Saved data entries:

——

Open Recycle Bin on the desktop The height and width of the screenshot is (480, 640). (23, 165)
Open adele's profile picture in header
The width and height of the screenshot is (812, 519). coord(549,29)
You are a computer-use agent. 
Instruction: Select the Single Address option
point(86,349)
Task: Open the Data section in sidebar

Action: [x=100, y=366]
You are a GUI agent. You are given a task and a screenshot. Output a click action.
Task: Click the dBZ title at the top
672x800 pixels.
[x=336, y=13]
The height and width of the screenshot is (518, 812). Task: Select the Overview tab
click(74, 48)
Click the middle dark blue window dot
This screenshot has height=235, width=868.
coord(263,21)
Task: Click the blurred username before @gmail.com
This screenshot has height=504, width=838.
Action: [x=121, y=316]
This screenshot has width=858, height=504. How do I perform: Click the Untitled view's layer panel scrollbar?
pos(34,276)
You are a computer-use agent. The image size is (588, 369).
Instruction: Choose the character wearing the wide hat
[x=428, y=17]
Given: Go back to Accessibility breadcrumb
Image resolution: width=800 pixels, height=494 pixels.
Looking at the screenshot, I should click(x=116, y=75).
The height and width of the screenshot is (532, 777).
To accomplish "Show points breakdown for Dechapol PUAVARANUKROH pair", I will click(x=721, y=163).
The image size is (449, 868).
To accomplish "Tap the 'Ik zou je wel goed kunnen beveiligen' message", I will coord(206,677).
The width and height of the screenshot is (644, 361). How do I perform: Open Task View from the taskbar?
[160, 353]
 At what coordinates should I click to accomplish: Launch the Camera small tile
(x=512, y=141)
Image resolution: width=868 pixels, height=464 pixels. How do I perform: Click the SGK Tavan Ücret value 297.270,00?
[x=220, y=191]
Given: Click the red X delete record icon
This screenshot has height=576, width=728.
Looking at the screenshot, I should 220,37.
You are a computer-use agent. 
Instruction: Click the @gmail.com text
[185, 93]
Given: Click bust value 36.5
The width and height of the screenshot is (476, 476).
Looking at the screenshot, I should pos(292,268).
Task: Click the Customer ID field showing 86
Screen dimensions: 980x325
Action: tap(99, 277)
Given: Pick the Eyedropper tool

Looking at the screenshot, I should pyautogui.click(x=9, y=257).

——

Please output all the lines above exactly as given.

Open Recycle Bin on the desktop The height and width of the screenshot is (480, 640). (23, 165)
Open adele's profile picture in header
The width and height of the screenshot is (812, 519). coord(549,29)
You are a computer-use agent. 
Instruction: Select the Single Address option
point(86,349)
Task: Open the Data section in sidebar

Action: [x=100, y=366]
You are a GUI agent. You are given a task and a screenshot. Output a click action.
Task: Click the dBZ title at the top
672x800 pixels.
[x=336, y=13]
The height and width of the screenshot is (518, 812). Task: Select the Overview tab
click(74, 48)
Click the middle dark blue window dot
This screenshot has height=235, width=868.
coord(263,21)
Task: Click the blurred username before @gmail.com
This screenshot has height=504, width=838.
Action: [x=121, y=316]
This screenshot has width=858, height=504. How do I perform: Click the Untitled view's layer panel scrollbar?
pos(34,276)
You are a computer-use agent. The image size is (588, 369).
Instruction: Choose the character wearing the wide hat
[x=428, y=17]
Given: Go back to Accessibility breadcrumb
Image resolution: width=800 pixels, height=494 pixels.
Looking at the screenshot, I should click(x=116, y=75).
The height and width of the screenshot is (532, 777).
To accomplish "Show points breakdown for Dechapol PUAVARANUKROH pair", I will click(x=721, y=163).
The image size is (449, 868).
To accomplish "Tap the 'Ik zou je wel goed kunnen beveiligen' message", I will coord(206,677).
The width and height of the screenshot is (644, 361). How do I perform: Open Task View from the taskbar?
[160, 353]
 At what coordinates should I click to accomplish: Launch the Camera small tile
(x=512, y=141)
Image resolution: width=868 pixels, height=464 pixels. How do I perform: Click the SGK Tavan Ücret value 297.270,00?
[x=220, y=191]
Given: Click the red X delete record icon
This screenshot has height=576, width=728.
Looking at the screenshot, I should 220,37.
You are a computer-use agent. 
Instruction: Click the @gmail.com text
[185, 93]
Given: Click bust value 36.5
The width and height of the screenshot is (476, 476).
Looking at the screenshot, I should pos(292,268).
Task: Click the Customer ID field showing 86
Screen dimensions: 980x325
Action: tap(99, 277)
Given: Pick the Eyedropper tool

Looking at the screenshot, I should pyautogui.click(x=9, y=257).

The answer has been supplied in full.